Pittsburgh, PA United States
Founded: 1981
The story begins in 1980 in western Pennsylvania, home of dozens of fine units from the 1930s through the mid-1970s. But as the steel industry that fueled the Pittsburgh region went into decline, so too did the corps movement. In 1976, however, a group of old Sharpsburg Cadets dusted off their chops for their hometown’s sesquicentennial parade, and some of the guys kept that unit intact as a parade corps, called the Sharpsburg Ambassadors.

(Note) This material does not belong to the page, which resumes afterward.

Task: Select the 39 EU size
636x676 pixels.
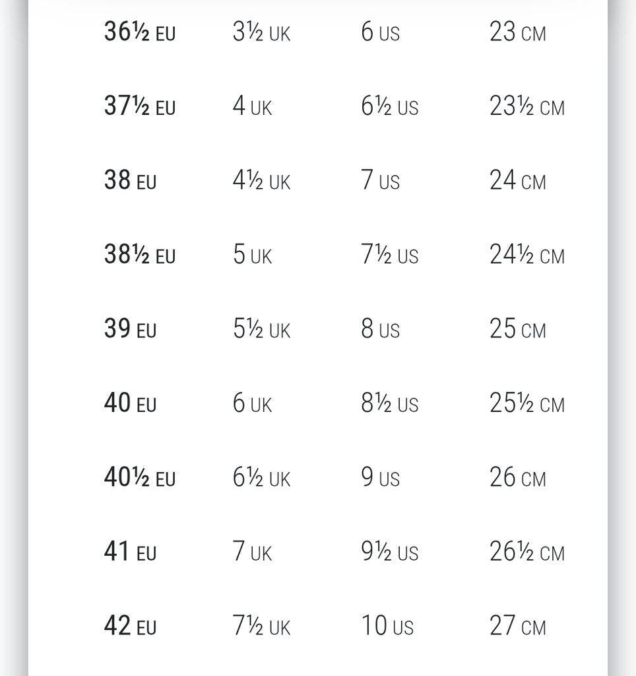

Four years later, Dave Fite, former Archer Epler Musketeer soloist, moved to Pittsburgh. Fite knew there was more to drum corps than five or six parades and the occasional standstill concert. One night after practice Fite proposed a plan to build a competitive senior corps out of all the untapped local talent. To kick things off he organized a giant reunion party that drew over one hundred former corps members. This nucleus responded to Fite’s call to form a new corps in August of 1980.
The new Steel City Ambassadors took fledgling steps, joined the ICA and DCA, and performed at Larry Hersheman’s Westshore standstill in Harrisburg. Steel City had a pretty strong horn line featuring some top-notch solo talent. The drum line took longer to gel; good percussion instruction was hard to come by. This fact was to haunt the corps throughout its existence.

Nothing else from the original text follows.